McQuaide is the wild card, and the waiver issue changes the math

Pat McQuaide gives the field one more wrinkle. Villanova’s official roster lists him as a graduate transfer from Nicholls State and says he will battle for the starting quarterback job, but a report dated April 10, 2026 said the Wildcats were petitioning the NCAA for an eligibility waiver for one final season. That uncertainty is enough to keep Villanova’s quarterback outlook in flux, even before the ball is snapped.

The on-field sample is worth noting too. In Villanova’s 24-17 win over Colgate, McQuaide threw for 299 yards in his debut, a performance that hinted at what he can do if the waiver goes his way. He also appears in both the accuracy and big-time throw groups, which is a strong signal that the passing ceiling is real if the eligibility question gets settled.

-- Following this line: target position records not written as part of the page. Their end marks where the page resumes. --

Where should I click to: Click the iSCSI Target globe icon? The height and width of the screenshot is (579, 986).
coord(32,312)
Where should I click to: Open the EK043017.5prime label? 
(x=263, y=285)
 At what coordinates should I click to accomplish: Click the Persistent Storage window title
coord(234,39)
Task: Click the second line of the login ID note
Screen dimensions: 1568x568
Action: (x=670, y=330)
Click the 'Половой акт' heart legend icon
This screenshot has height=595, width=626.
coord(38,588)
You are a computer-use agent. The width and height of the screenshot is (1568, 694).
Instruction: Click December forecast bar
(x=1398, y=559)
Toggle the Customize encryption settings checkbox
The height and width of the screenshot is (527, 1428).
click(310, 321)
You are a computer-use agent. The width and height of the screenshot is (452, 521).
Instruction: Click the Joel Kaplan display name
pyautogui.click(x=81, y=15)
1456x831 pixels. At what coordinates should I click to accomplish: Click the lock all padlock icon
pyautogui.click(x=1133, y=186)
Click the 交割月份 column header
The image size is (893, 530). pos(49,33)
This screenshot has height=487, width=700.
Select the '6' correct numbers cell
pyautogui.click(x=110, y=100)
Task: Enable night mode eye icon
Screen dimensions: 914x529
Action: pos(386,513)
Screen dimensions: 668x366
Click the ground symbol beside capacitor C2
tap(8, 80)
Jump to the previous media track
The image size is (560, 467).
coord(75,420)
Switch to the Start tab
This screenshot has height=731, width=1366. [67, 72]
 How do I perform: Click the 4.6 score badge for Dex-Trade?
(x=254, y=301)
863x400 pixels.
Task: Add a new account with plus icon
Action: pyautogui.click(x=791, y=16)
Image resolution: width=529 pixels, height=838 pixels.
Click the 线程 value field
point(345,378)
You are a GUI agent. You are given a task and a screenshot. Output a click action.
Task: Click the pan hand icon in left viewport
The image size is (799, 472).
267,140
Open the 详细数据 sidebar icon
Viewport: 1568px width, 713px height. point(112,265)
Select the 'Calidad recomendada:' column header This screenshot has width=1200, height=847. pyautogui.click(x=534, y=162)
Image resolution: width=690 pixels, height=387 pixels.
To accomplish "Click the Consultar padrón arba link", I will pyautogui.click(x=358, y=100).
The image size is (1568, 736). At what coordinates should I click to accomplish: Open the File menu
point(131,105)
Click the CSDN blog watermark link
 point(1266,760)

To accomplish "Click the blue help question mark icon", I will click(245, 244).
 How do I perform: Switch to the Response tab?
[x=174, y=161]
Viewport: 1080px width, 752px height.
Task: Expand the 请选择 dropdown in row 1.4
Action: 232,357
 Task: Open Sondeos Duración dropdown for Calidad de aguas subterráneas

The practical answer for the title race

This is where the numbers and the reputation finally meet. Lamson is the quarterback most directly tied to the 2026 title race because his play already proved it can carry a team all the way to a championship. The rest of the field is crowded with legit passers, and Parson, Pennington and Cooke all bring enough production to keep the gap from being wide.

But if you are asking whose play most directly raises a team’s ceiling on Saturdays, Lamson is the safest answer with the biggest proof behind it. Montana State already climbed the mountain with him steering the offense, and the PFF data only reinforces the idea that the 2026 race will be decided by quarterbacks who can do more than rack up yards. The best one is the one who turns passing efficiency into postseason leverage, and Lamson has already shown he can do that on the biggest stage.